Mohave Valley Daily News
- Type: Daily newspaper
- Owner: River City Newspapers, LLC
- Founder: Lee B. Perry
- Publisher: Richard Macke
- Editor-in-chief: Daisy Nelson
- General manager: Nancy Novak
- Founded: 1964; 62 years ago
- Language: English
- Headquarters: 2580 Hwy 95 Ste 115, Bullhead City, Arizona 86442 United States
- Circulation: 5,190 Daily 5,567 Sunday (as of 2022)
- Website: mohavedailynews.com

= Mohave Valley Daily News =

Newspaper in Bullhead City, Arizona

The Mohave Valley Daily News is a newspaper in Bullhead City, Arizona, United States.

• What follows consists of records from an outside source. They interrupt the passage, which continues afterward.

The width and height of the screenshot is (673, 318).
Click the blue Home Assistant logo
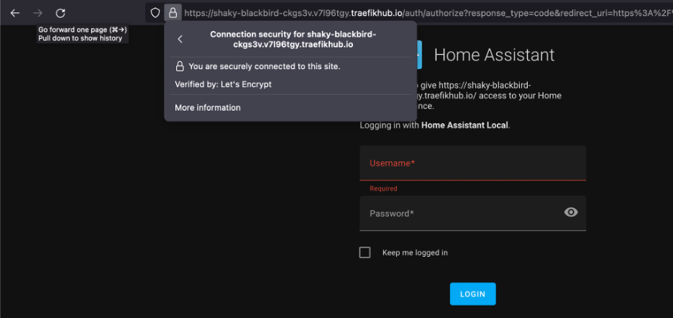418,55
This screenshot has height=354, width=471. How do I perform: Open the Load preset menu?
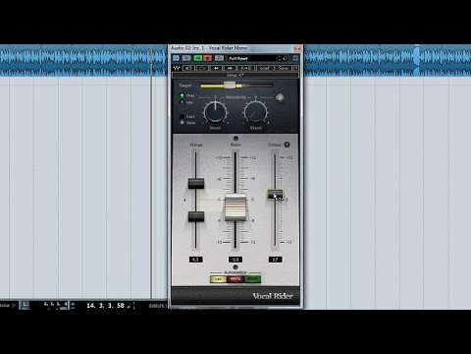tap(264, 68)
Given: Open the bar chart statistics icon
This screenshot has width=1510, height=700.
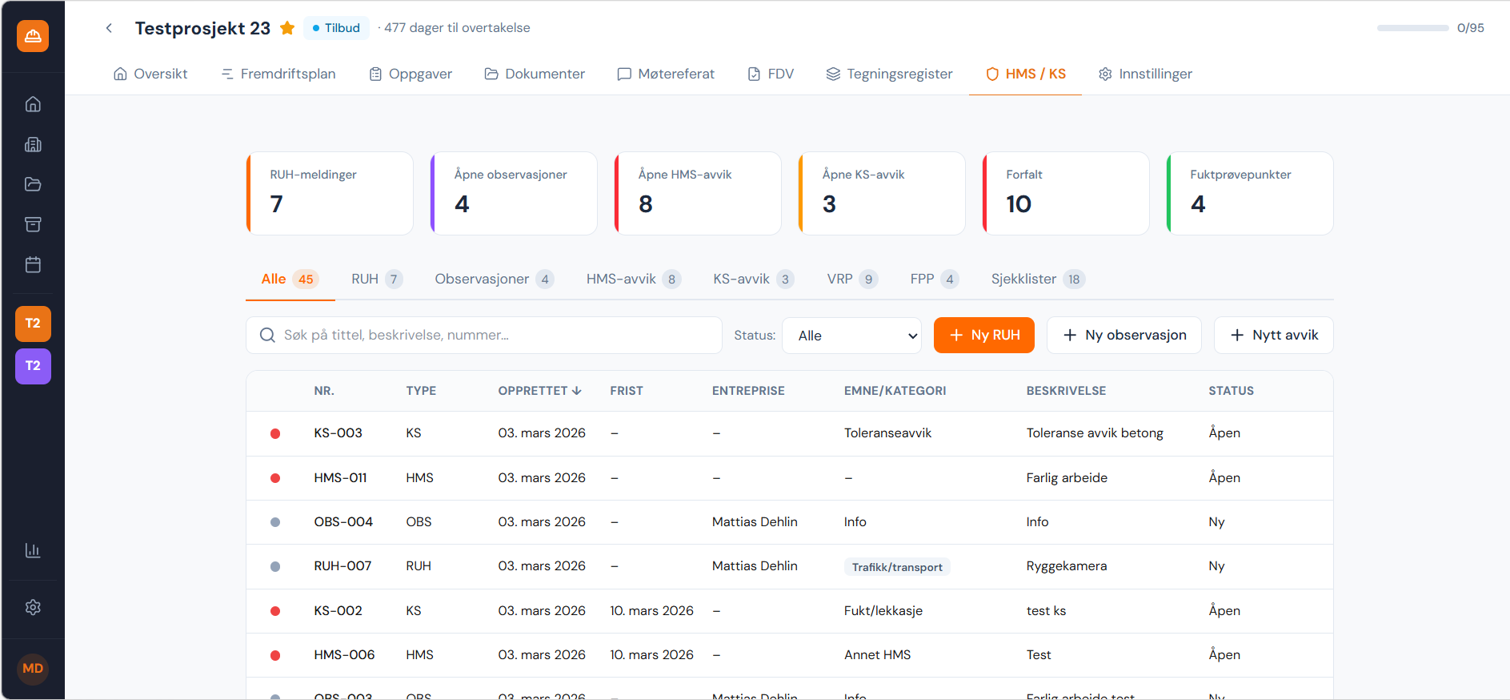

It is owned by River City Newspapers, LLC.

== History ==
The newspaper was started in 1964 by Lee B. Perry, then owner and publisher of the nearby Needles Desert Star, a weekly newspaper serving Needles, California and the southern Mohave Valley. In 2022, Brehm Communications sold the Mohave Valley Daily News to River City Newspapers, a joint venture between Wick Communications and Western News & Info.

== Other publications ==
News West Publishing, the division that publishes the Daily News, also publishes:
- The Clippin' the River/Booster (weekly)
- Laughlin Entertainer (weekly)
- The Laughlin Times, serving Laughlin, Nevada (weekly)
- Real Estate 411 (monthly)
- Needles Desert Star, published in Needles, California (weekly)

A separate division of News West Publishing publishes The Wickenburg Sun in Wickenburg, Arizona.